Manik mereka beradu satu titik. Cherry sangat emosional sampai meneteskan air mata. Tak tahu lagi harus mengucapkan hal baik apa untuk si Adik tampan.

"Terima kasih," satu frasa sangat biasa ia ucapkan tiap kali Leon membantu serta rasa syukur pada Tuhan telah memberikan seorang adik tampan yang sangat peduli padanya.

"Tidak perlu, aku akan selalu jadi pelindung kakak disaat kakak tersakiti. Percayalah."

Senyum Cherry terbit sehangat mentari dan itu cukup untuk Leon merasa lega.

Tuhan, beri adikku jodoh terbaikmu. Menerima adikku dengan tulus, amen.

Doa tulus sang Kakak untuk adik tampan tersayang.

****

Empat hari berlalu dan Ares masih murung memikirkan nasib gadis yang belum diketahui namanya. Papa muda tampan sangat ingin tahu kebenaran gadis tersebut. Banyak pertanyaan bercokol dalam kepala sekaligus mampu membuat Ares sangat dongkol. Papa muda terlalu takut menerima sebuah fakta, yang seharusnya ia anggap hanya mengada-ngada.

Bodoh.

Umpat papa tampan dalam hati. Memukul setir kemudi, ia harus tetap fokus menyetir. Masih terlalu pagi untuk emosional. Ares berangkat ke kantor dengan hati terbilang kacau, sangat. Setiap kali Ares ingin menekan nomor anak buah, mencari info tentang gadis manis tiba-tiba tangan dan jari-jari pria itu mendadak kaku seperti terkena penyakit stroke.

"Ya Tuhan, ada apa denganku?" decak kesal Ares memukul paha kencang.

Nyali papa tampan menciut hanya untuk sebuah informasi. Oh, lucunya. Jika saja ada satu orang tahu kegelisahan papa tampan seluas samudra. Bisa dipastikan, Ares menjadi bahan ejek. Sangat menyebalkan, mengusik telinga adem Ares.

Ada apa denganku?

Hah, sekali lagi pertanyaan itu muncul tanpa sebab. Ares yakin ini hanya sebatas rasa ingin tahu, yah seperti itu dan tak lebih.

Benarkah?

Sayangnya itu tidak benar.

Rasa khawatir Ares terlalu dalam untuk gadis manis yang belum ia kenal.
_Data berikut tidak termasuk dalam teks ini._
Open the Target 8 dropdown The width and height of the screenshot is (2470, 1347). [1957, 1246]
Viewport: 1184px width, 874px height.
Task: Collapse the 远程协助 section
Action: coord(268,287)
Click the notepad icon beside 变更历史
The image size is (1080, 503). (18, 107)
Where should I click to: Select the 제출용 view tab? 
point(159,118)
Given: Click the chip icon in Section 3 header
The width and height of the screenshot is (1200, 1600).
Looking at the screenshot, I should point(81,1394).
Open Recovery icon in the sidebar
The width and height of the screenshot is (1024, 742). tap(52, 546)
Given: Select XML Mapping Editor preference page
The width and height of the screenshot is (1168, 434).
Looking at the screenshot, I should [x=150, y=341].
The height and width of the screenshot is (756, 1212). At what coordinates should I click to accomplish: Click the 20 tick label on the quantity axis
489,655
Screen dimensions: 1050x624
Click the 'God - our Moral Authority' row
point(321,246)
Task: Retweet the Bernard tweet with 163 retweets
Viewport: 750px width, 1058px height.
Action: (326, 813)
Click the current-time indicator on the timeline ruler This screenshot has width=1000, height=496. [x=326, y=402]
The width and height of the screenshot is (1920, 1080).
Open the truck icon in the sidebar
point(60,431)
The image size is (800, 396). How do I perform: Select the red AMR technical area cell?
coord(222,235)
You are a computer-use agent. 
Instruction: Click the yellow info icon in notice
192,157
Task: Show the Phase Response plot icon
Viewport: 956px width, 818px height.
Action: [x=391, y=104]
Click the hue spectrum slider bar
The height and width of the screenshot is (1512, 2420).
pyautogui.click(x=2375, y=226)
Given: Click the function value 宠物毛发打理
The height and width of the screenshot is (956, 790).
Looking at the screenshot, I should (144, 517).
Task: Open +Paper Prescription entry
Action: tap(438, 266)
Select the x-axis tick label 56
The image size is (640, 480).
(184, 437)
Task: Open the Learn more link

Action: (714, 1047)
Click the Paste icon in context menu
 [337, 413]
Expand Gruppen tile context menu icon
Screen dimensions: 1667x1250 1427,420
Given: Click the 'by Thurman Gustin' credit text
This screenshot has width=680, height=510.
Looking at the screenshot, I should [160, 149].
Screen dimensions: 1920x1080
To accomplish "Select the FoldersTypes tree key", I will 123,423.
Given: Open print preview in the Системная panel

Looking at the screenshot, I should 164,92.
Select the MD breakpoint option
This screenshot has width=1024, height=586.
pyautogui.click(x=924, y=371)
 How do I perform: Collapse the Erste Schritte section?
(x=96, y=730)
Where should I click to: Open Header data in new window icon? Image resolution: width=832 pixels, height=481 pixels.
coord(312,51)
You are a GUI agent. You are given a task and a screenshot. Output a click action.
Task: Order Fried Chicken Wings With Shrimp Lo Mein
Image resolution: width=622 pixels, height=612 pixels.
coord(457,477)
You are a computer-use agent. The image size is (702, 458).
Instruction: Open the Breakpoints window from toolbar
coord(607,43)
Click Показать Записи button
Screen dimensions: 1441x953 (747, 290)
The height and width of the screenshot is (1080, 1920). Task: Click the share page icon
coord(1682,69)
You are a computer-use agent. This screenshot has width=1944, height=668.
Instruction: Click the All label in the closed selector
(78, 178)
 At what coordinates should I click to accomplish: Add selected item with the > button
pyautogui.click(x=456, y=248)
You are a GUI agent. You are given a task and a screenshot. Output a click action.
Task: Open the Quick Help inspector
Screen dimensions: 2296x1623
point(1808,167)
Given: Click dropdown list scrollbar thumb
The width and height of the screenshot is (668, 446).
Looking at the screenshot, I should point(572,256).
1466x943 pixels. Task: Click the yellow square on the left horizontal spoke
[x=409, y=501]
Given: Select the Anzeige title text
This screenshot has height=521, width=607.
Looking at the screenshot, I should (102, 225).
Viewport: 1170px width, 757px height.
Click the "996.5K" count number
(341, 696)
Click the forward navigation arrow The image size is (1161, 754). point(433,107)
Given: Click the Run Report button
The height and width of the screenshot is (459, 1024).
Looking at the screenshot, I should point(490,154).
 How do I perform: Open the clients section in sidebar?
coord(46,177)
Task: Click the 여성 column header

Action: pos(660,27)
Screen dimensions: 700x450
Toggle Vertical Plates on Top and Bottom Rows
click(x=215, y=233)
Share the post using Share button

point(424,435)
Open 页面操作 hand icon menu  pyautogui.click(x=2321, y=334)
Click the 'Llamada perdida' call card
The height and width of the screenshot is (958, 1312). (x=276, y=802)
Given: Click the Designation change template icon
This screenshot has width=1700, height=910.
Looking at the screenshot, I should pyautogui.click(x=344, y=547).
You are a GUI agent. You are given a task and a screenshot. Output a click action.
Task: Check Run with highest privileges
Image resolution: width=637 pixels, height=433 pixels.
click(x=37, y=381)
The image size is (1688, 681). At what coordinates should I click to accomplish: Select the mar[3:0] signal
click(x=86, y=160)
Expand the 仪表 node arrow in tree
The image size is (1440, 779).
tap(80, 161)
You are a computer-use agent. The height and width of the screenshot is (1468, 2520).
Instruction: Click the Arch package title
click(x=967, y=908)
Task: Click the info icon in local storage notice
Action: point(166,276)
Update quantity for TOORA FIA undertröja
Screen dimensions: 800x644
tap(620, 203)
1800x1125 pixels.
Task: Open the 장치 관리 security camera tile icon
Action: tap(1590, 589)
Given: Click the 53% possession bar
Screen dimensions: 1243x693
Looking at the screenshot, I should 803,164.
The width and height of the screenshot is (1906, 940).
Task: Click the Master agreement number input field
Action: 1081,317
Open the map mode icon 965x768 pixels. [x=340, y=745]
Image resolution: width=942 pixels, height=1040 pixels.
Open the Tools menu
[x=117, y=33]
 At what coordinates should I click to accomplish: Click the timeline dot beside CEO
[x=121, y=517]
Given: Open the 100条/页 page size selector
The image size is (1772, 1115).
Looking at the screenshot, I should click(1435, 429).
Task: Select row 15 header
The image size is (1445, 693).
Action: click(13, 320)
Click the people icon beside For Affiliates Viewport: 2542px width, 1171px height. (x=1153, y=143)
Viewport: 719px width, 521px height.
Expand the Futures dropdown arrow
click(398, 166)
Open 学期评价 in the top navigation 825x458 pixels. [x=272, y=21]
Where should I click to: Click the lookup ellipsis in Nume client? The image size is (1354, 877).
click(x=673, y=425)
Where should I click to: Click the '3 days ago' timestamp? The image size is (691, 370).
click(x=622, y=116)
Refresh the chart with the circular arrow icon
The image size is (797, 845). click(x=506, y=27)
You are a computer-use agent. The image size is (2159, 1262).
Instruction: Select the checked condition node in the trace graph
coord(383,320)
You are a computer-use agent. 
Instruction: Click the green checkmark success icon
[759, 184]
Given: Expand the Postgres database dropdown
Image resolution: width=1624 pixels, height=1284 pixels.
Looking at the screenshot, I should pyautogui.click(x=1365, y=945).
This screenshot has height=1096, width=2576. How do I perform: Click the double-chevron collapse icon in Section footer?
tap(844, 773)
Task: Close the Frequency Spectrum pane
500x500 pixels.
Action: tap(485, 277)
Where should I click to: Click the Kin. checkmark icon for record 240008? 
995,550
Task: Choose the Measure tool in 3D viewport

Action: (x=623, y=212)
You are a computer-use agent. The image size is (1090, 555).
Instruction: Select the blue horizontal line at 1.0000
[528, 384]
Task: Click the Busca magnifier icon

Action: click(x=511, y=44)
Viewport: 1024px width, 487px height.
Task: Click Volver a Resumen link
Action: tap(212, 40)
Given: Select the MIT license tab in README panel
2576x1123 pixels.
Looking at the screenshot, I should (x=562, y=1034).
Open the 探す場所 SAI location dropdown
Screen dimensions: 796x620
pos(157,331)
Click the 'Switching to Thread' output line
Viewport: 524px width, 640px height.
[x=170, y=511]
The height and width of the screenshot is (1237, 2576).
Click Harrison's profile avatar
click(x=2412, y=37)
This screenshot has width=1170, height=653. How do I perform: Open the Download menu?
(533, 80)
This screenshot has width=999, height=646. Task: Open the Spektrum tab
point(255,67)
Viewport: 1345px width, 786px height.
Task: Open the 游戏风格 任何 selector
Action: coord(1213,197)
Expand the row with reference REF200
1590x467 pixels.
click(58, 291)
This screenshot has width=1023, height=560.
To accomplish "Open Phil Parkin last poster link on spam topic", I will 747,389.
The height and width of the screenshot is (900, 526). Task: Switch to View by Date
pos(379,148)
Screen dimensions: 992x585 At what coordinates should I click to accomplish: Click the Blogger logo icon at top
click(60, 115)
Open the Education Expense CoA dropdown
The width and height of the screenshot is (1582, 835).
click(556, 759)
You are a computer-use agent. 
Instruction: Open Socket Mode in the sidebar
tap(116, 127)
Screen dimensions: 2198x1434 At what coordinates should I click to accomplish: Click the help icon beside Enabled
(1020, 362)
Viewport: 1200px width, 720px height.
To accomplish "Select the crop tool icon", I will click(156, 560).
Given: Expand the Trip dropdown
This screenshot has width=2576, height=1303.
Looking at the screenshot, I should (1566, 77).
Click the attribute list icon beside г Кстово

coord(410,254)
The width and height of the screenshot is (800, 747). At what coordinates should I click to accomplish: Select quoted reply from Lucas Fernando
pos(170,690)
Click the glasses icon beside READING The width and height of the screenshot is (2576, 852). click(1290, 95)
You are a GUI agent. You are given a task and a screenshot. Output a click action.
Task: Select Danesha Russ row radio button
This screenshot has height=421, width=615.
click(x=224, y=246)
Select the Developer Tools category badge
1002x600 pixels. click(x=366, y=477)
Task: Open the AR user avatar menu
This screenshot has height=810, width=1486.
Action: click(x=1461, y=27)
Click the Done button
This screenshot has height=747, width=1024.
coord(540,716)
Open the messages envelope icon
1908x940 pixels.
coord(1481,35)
Isi kepala papa tampan memutar ulang momen kala terakhir Ares melihat keadaan gadis itu seperti sedang menangis dalam dekapan lelaki. Kemudian pergi berlalu dan—Oh, tidak. Ares benar-benar dibuat kesal dengan hasil imajinasi norak yang terus merusak otak jeniusnya.

Papa tampan memutar kemudi saat sampai tikungan area parkir perusahaan. Memastikan mobil telah terparkir rapi, papa tampan membuang napas kecil. "Semoga tidak ada gangguan hari ini."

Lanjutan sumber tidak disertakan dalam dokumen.